Publisher
Florida Atlantic University
Description
Mesh-connected multicomputers are one of the simplest and least expensive structures to build a system using hundreds and even thousands of processors. The nodes communicate with each other by sending and receiving messages. As the system gets larger and larger, it not only requires the routing algorithms be efficient but also fault-tolerant. The fault model we use in 2-D meshes is a faulty block while in 3-D meshes, the fault model is a faculty cube. In order to route messages through feasible minimum paths, the extended safety level is used to determine the existence of a minimal path and faulty block (cube) information is used to guide the routing. This dissertation presents an in-depth study of fault-tolerant minimal routing in 2-D tori, 3-D meshes, and tree-based fault-tolerant multicasting in 2-D and 3-D meshes using extended safety levels. Also path-based fault-tolerant deadlock-free multicasting in 2-D and 3-D meshes is studied. In fault-tolerant minimal routing in 2-D meshes, if no faulty block is encountered, any adaptive minimal routing can be used until the message encounters a faulty block. The next step is guided by the faulty block information until the message gets away from the faulty block.

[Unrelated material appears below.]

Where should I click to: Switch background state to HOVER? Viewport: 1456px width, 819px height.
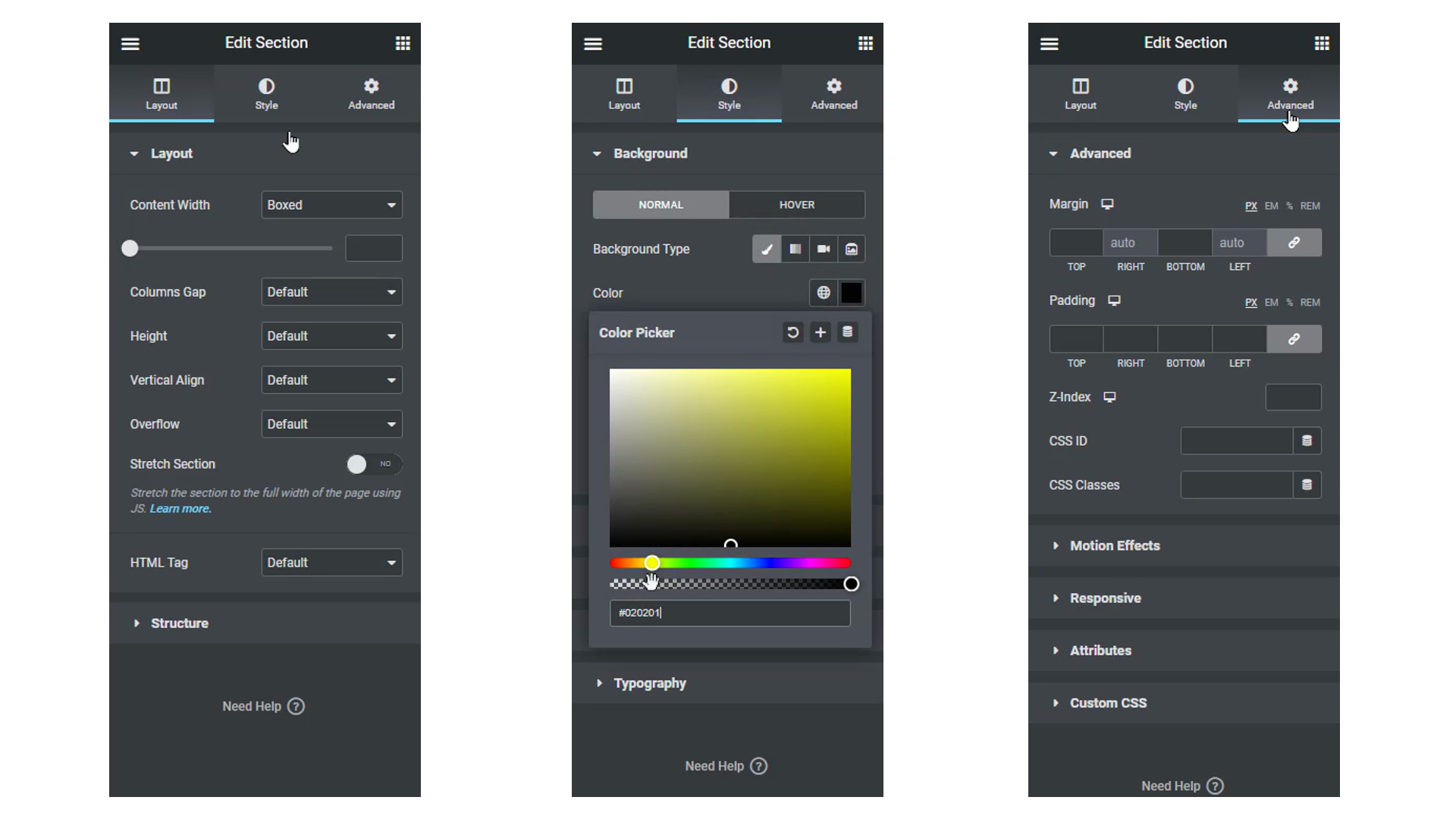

After that, any minimal adaptive routing can be used again. The minimal routing in 2-D tori is similar to that in 2-D meshes if at the beginning of the routing a conversion is made from a 2-D torus to a 2-D mesh. The fault-tolerant minimal routing in 3-D meshes can be done in a similar way. In the tree-based multicasting in 2-D and 3-D meshes, a time-step optimal and traffic-step suboptimal algorithm is proposed. Several heuristic strategies are presented to resolve a conflict, which are compared by simulations. A path-based fault-tolerant deadlock-free multicast algorithm in 2-D meshes with inter-block distance of at least three is presented to solve the deadlock problem in tree-based multicast algorithms. The approach is then extended to 3-D meshes and to inter-block distance of at least two in 2-D meshes. The path is Hamiltonian that is only updated locally in the neighborhood of a faulty block when a faulty block is encountered. Two virtual channels are used to prevent deadlock in 2-D and 3-D meshes with inter-block (inter-cube) distance of at least three and two more virtual channels are added if the inter-block distance is at least two.